Task to carry out »
Restate word for word the lines beginning with the one that contains "You are a GUI agent. The screenshot is 1456×2559." and ending at the bottom of the records below, both included.

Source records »
[Start of Attachment]
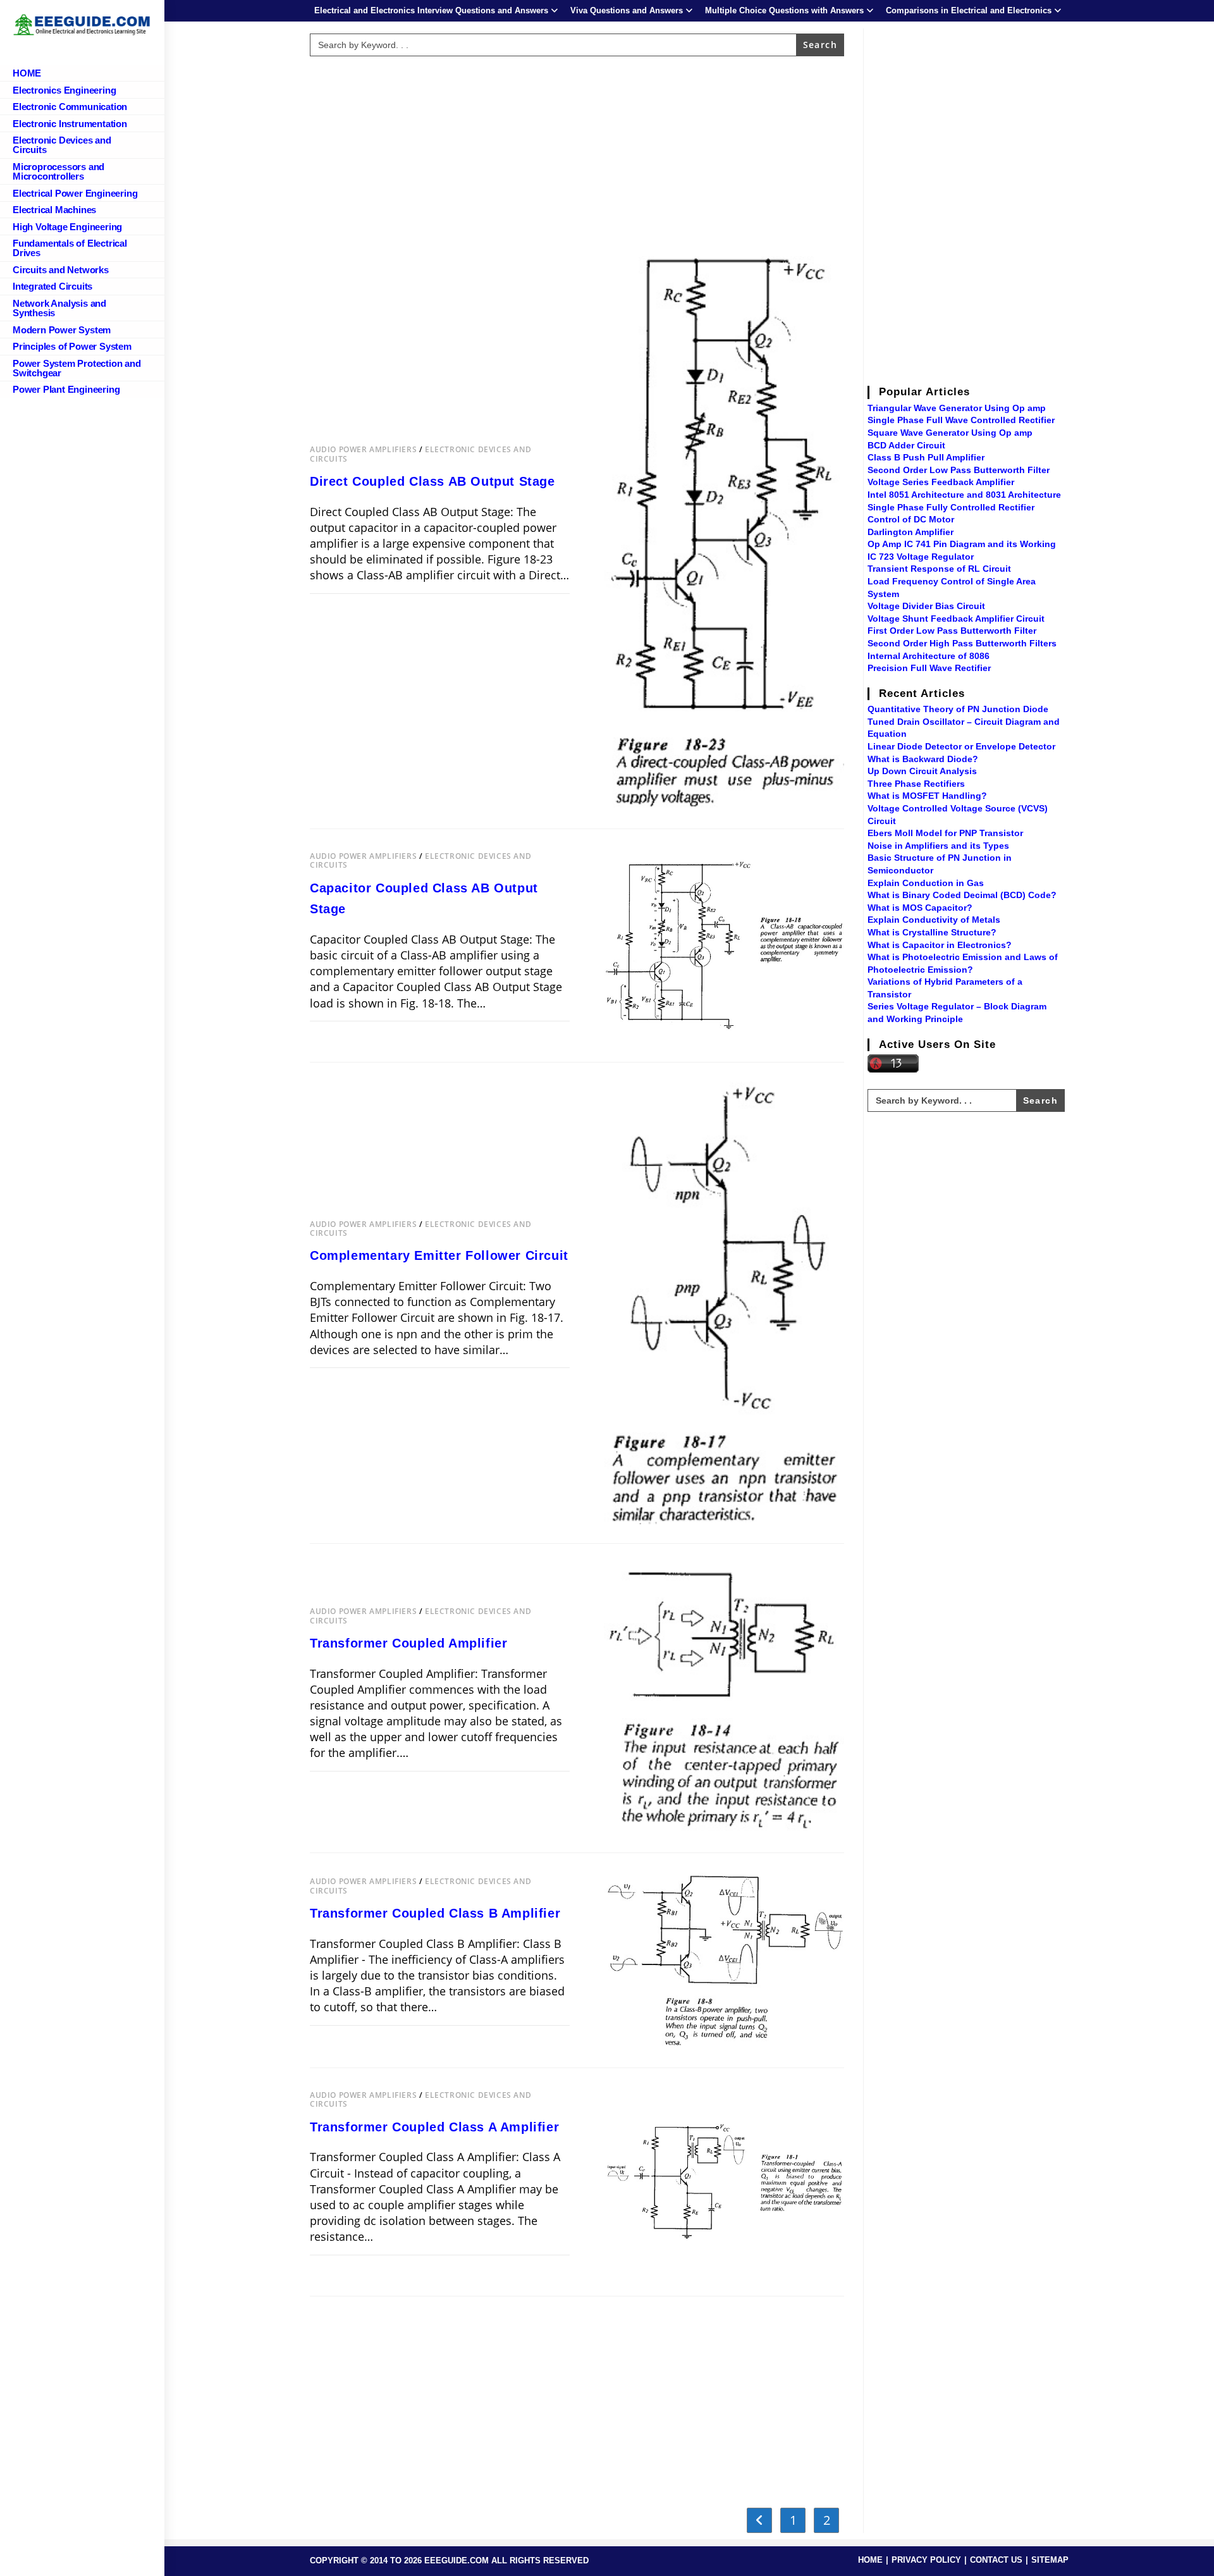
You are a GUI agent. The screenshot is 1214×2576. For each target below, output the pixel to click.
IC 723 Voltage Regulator (921, 557)
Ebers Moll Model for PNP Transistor (945, 833)
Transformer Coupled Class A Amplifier (434, 2127)
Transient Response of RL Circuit (939, 569)
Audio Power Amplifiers (363, 449)
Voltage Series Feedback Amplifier (941, 482)
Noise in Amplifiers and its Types (938, 846)
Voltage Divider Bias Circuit (926, 606)
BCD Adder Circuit (906, 445)
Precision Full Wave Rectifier (929, 668)
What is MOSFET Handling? (927, 796)
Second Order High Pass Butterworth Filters (962, 643)
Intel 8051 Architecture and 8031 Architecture (964, 495)
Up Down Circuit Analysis (922, 771)
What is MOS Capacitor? (920, 908)
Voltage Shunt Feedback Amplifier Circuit (956, 618)
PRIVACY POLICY (926, 2560)
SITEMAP (1050, 2560)
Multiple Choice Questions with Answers (784, 10)
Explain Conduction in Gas (926, 883)
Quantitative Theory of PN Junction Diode (958, 709)
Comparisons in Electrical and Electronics (969, 10)
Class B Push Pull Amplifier (926, 457)
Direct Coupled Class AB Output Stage (432, 481)
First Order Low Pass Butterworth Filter (952, 631)
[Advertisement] (577, 149)
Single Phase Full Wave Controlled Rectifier (961, 420)
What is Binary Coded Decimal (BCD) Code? (962, 895)
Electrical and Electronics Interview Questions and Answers (431, 10)
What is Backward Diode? (923, 759)
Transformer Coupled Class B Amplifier (435, 1913)
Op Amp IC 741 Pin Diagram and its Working (962, 544)
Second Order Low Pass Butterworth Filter (959, 470)
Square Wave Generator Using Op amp (950, 433)
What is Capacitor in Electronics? (940, 945)
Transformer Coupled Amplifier (408, 1643)
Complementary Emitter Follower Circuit (439, 1255)
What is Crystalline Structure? (932, 932)
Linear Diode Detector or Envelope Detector (961, 746)
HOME (870, 2560)
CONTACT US (996, 2560)
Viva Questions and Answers (626, 10)
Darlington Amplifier (910, 532)
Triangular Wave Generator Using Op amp (957, 408)
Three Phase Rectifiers (916, 784)
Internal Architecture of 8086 (929, 656)
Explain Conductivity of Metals (934, 920)
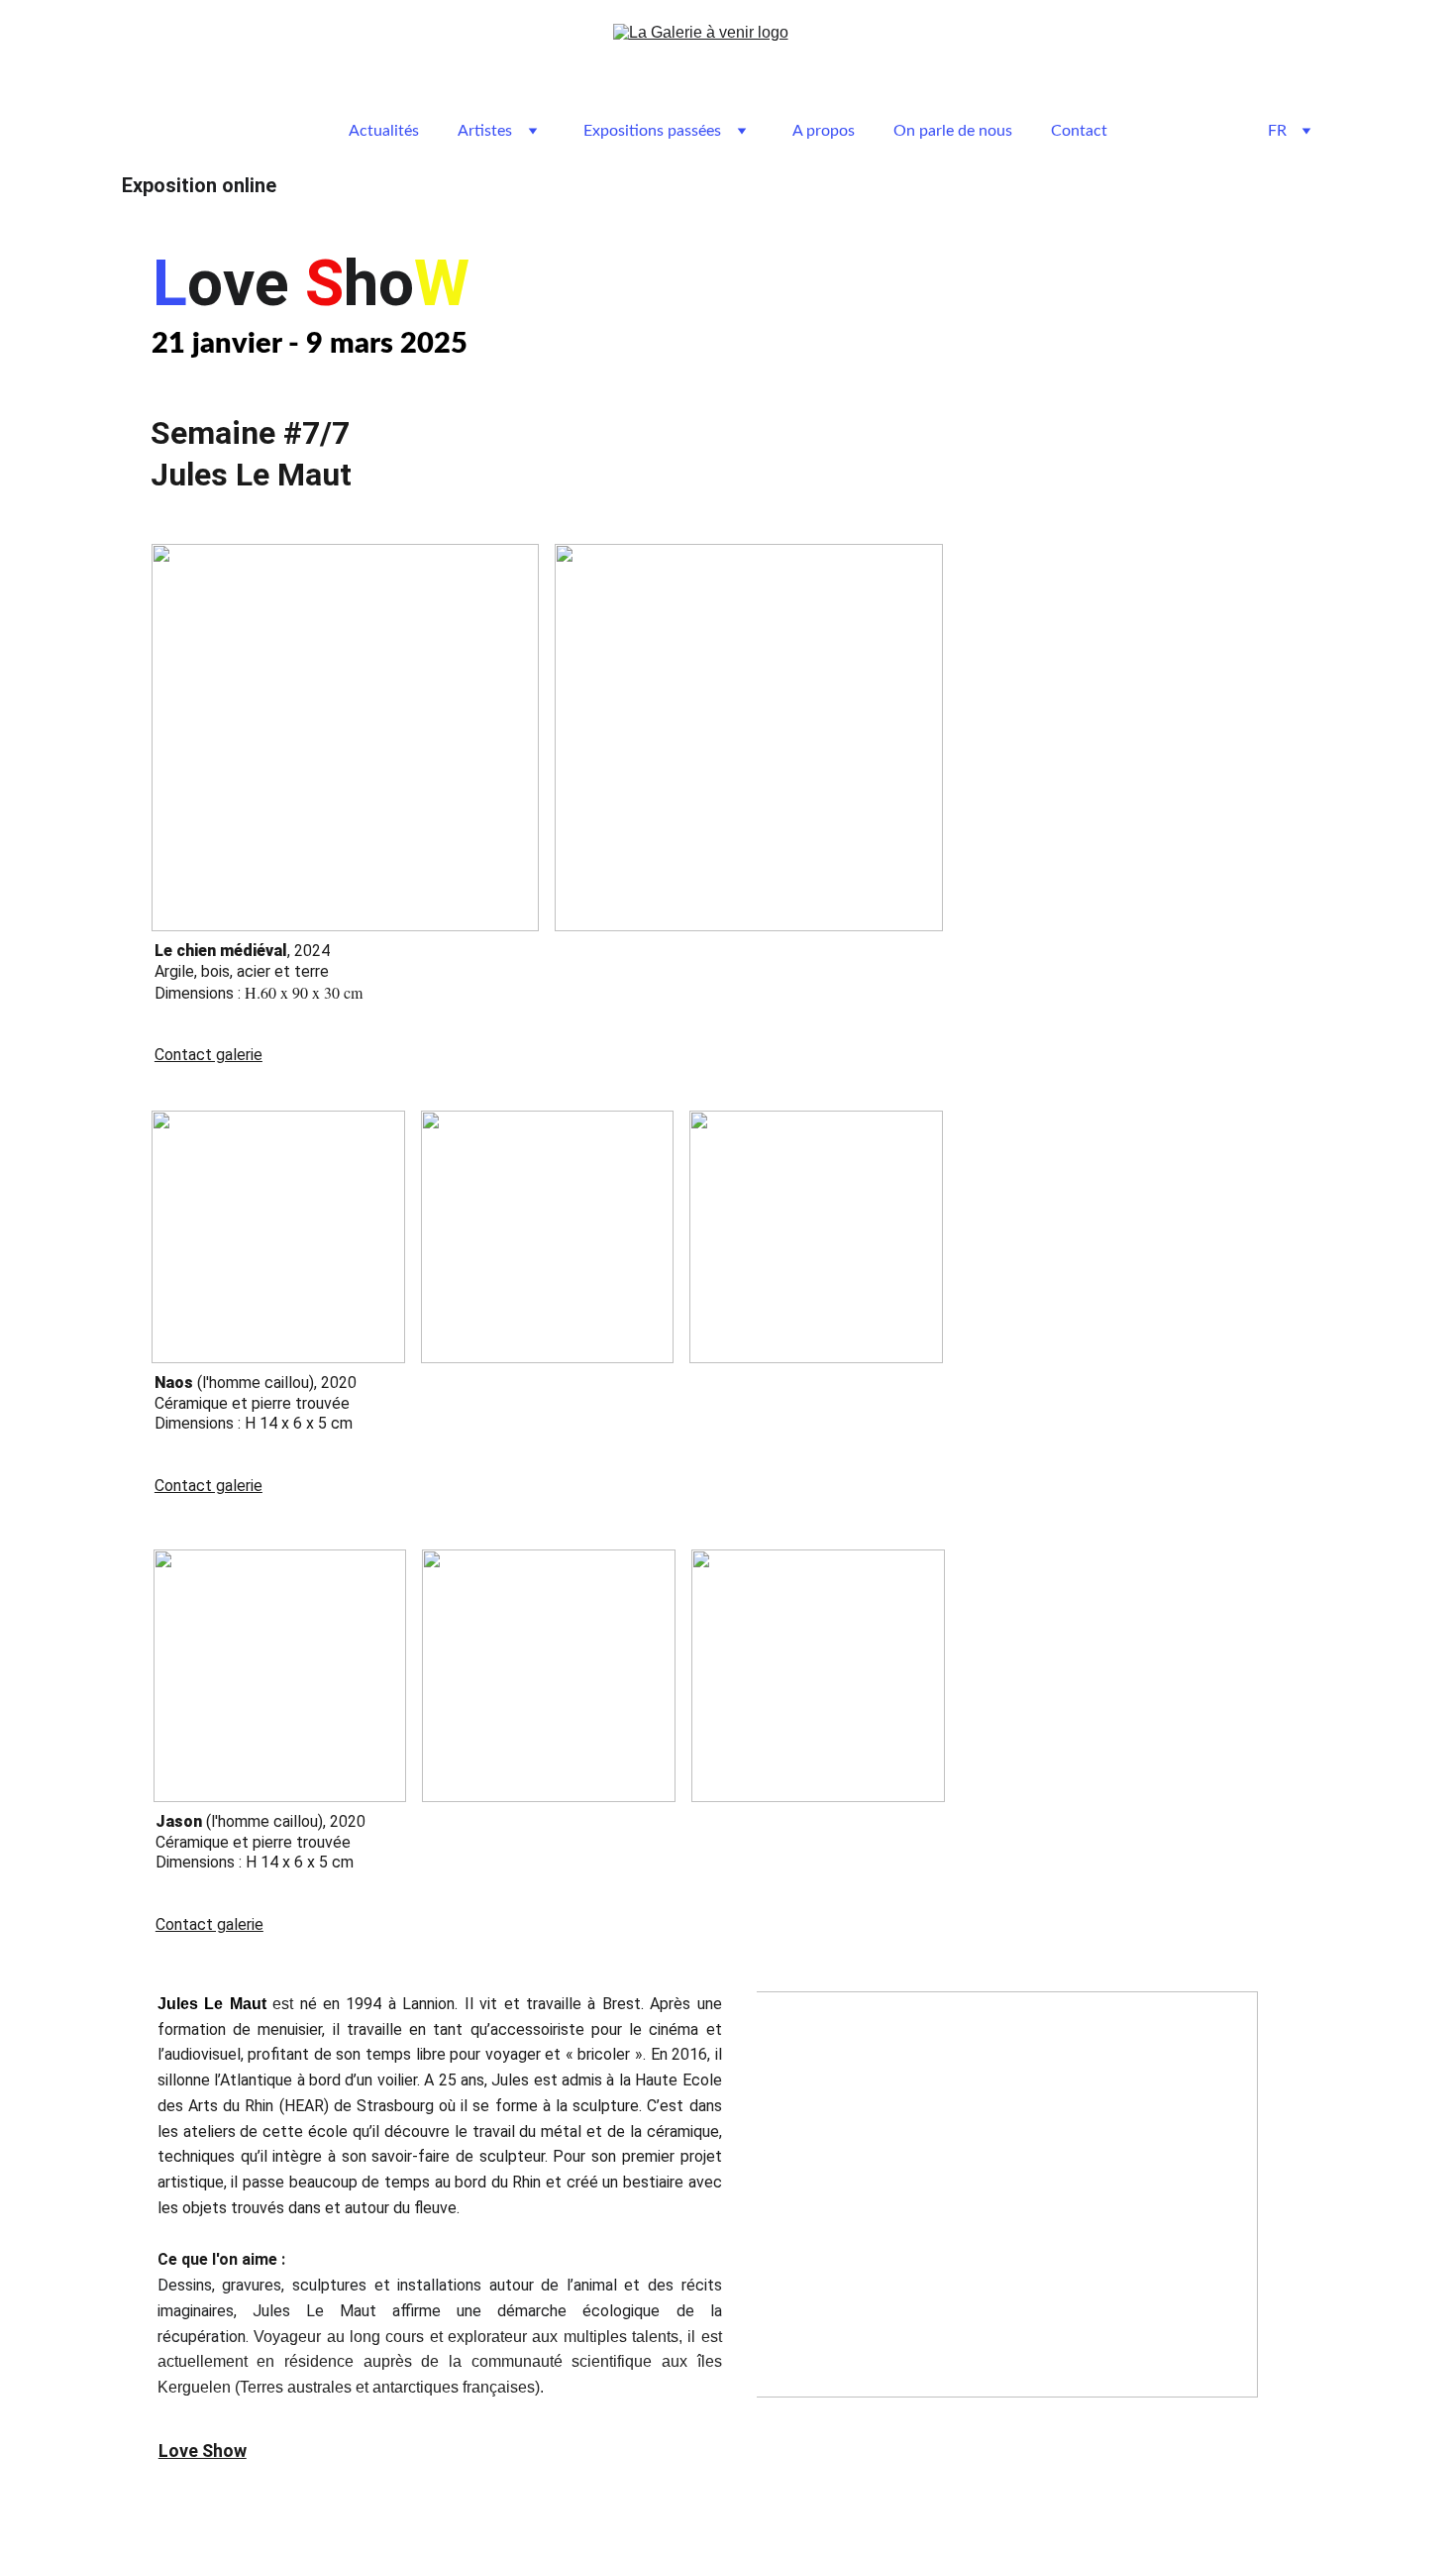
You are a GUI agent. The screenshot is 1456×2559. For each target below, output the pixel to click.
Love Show (202, 2450)
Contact (1079, 131)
[End of Attachment]
Solution to this problem »
You are a GUI agent. The screenshot is 1456×2559. For each target below, output the pixel to click.
Love Show (202, 2450)
Contact (1079, 131)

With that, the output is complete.